Supplied data section start
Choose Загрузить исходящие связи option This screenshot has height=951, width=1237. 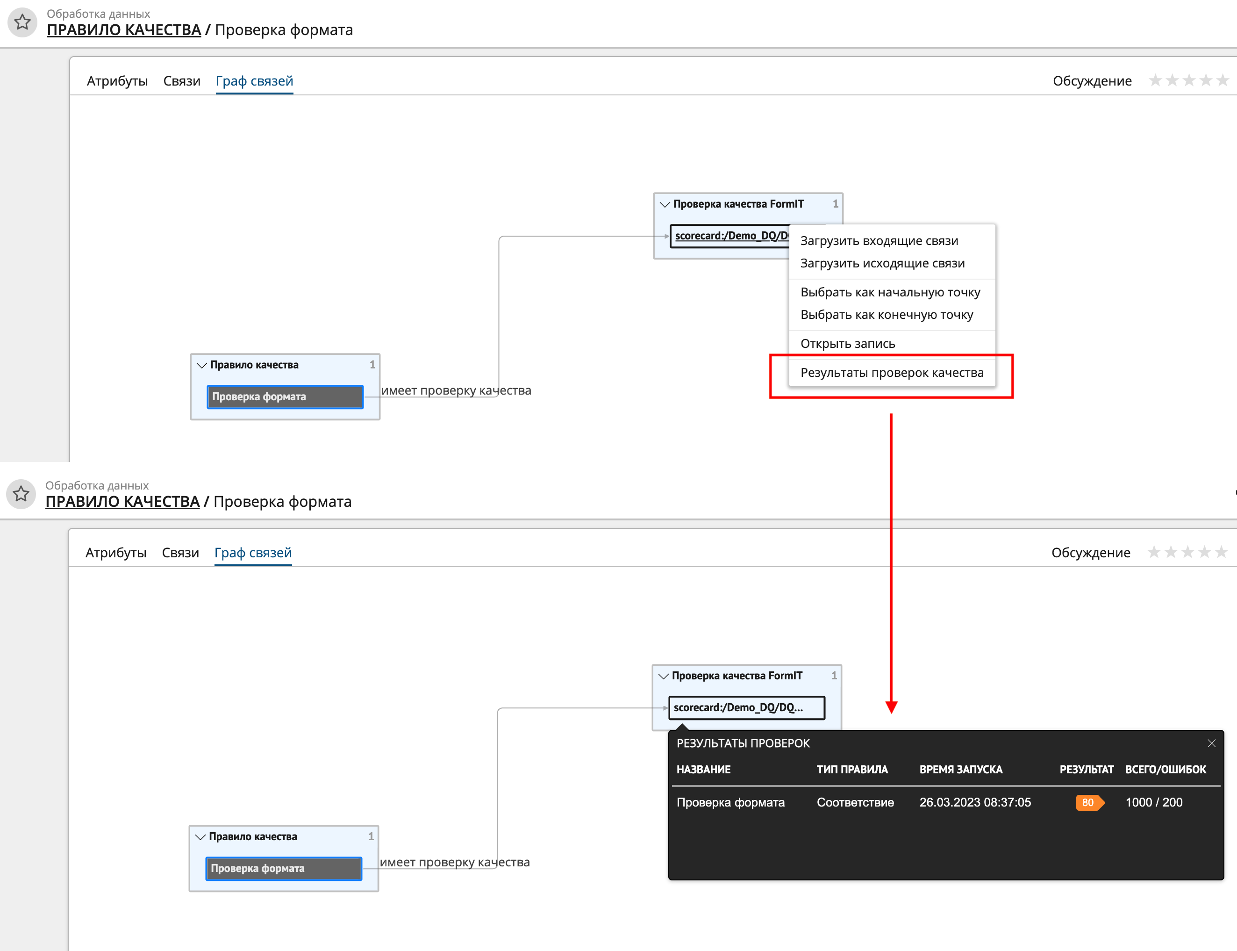click(x=882, y=263)

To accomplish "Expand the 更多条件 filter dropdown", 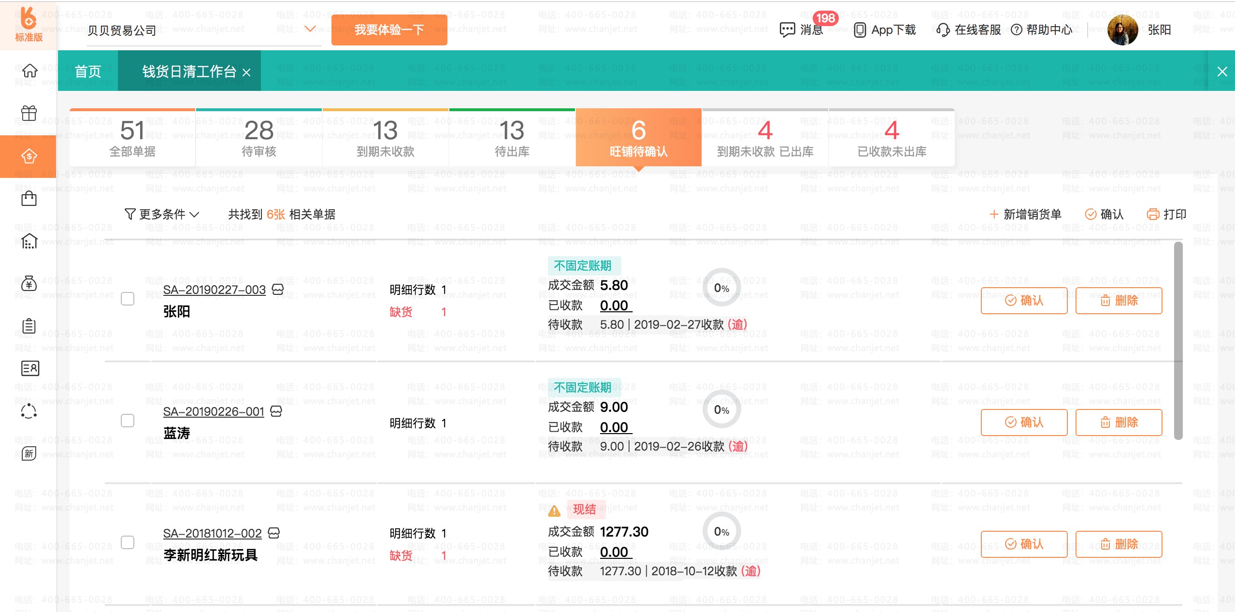I will pyautogui.click(x=162, y=214).
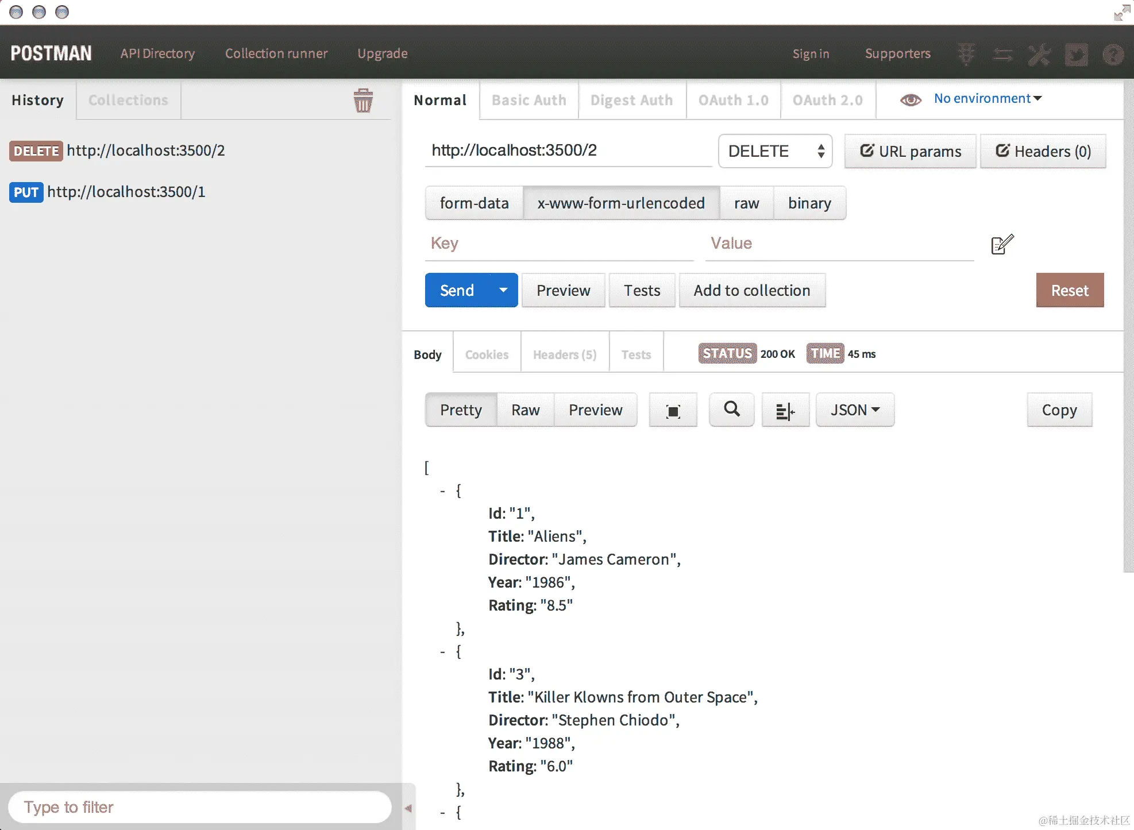Select the raw body type tab
Viewport: 1134px width, 830px height.
tap(746, 203)
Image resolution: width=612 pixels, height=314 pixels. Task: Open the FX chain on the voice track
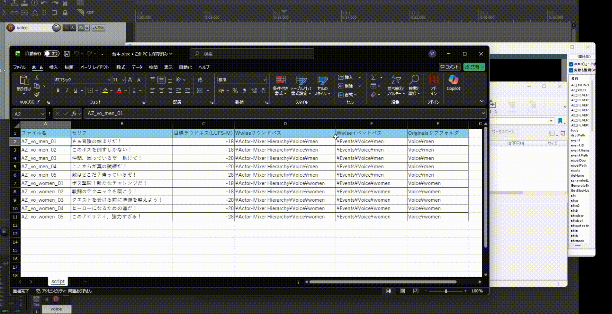pos(81,28)
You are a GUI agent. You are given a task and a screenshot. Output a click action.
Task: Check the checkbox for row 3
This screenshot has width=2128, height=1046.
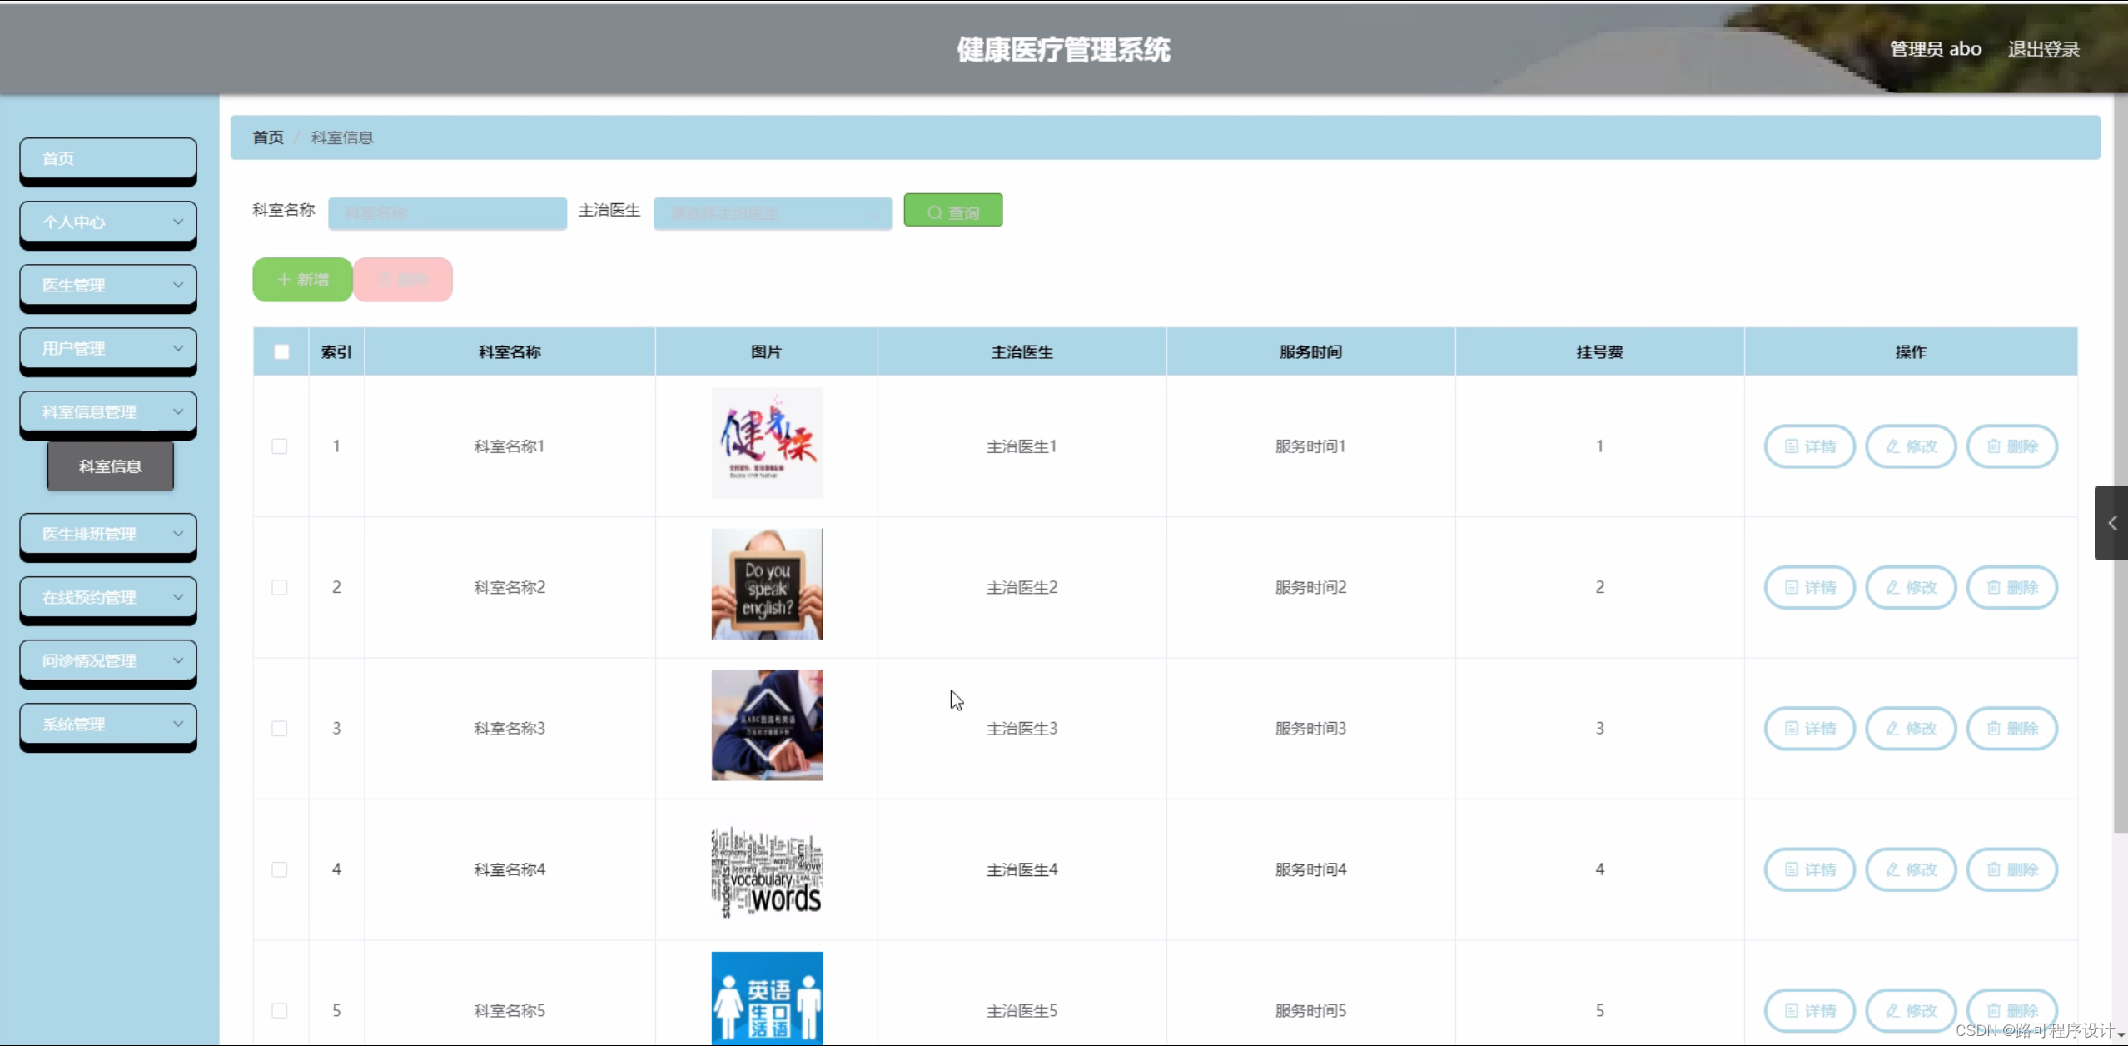coord(279,728)
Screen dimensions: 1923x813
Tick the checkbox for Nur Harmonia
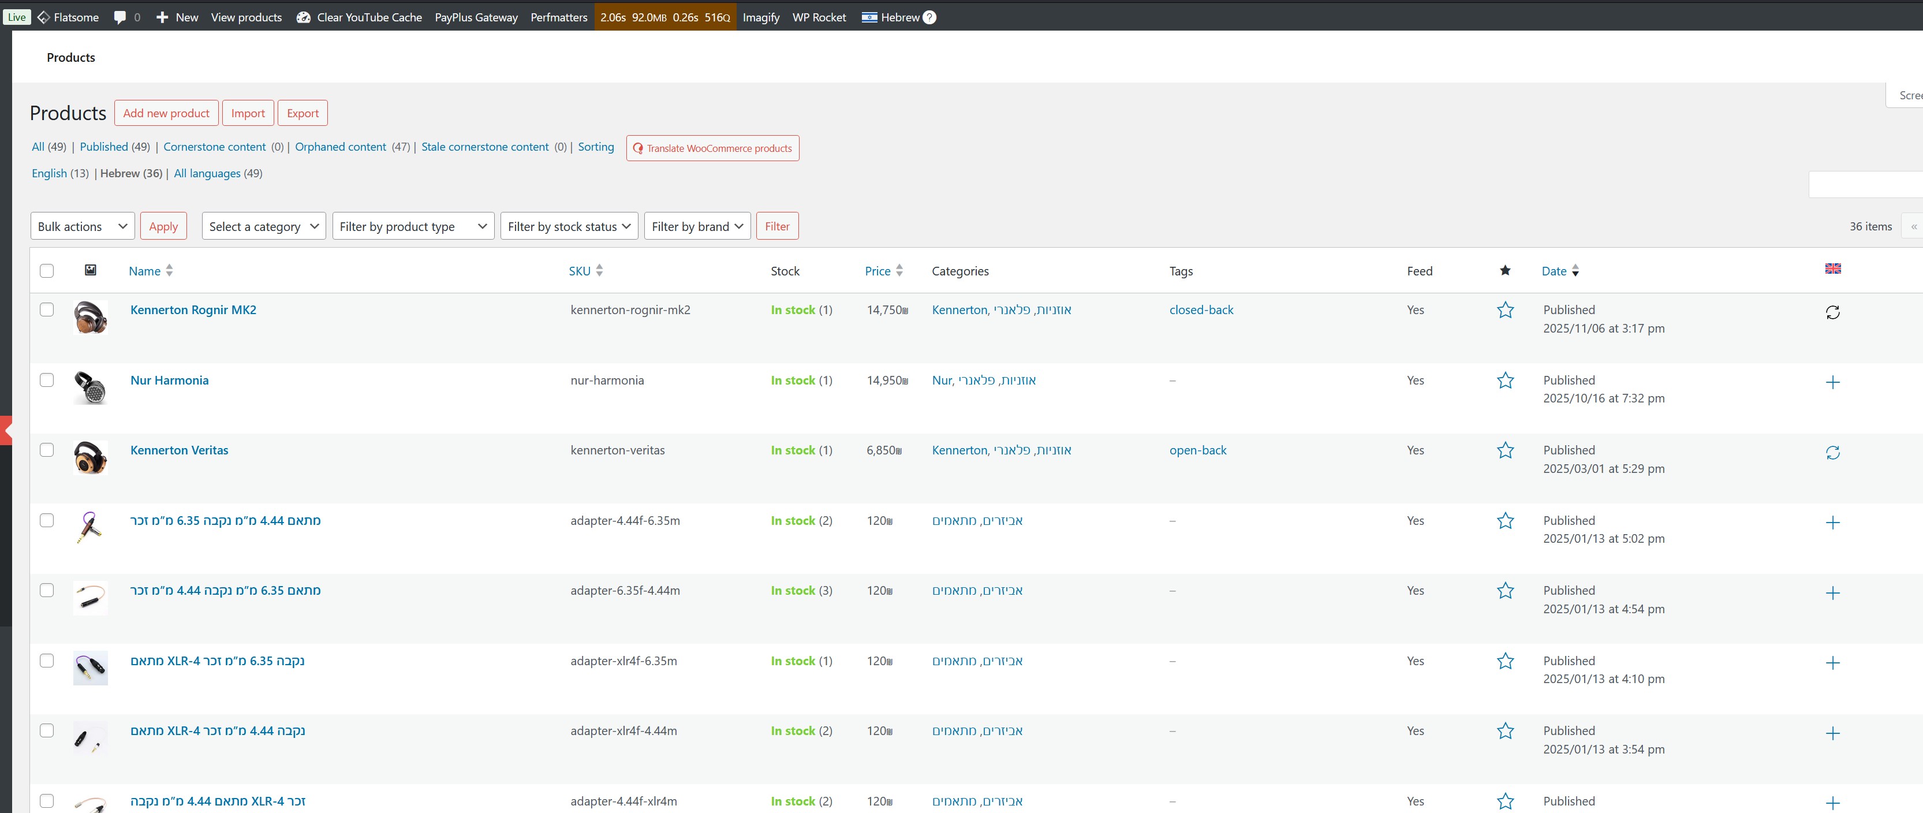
Supplied data section end
### Exercise objective
Can the lines from the one with "You are a GUI" to the end of the records above be quoted exactly, both ends included, with every picture omitted?

### Answer space
You are a GUI agent. You are given a task and a screenshot. Output a click action.
Task: Check the checkbox for row 3
This screenshot has width=2128, height=1046.
coord(279,728)
Screen dimensions: 1923x813
Tick the checkbox for Nur Harmonia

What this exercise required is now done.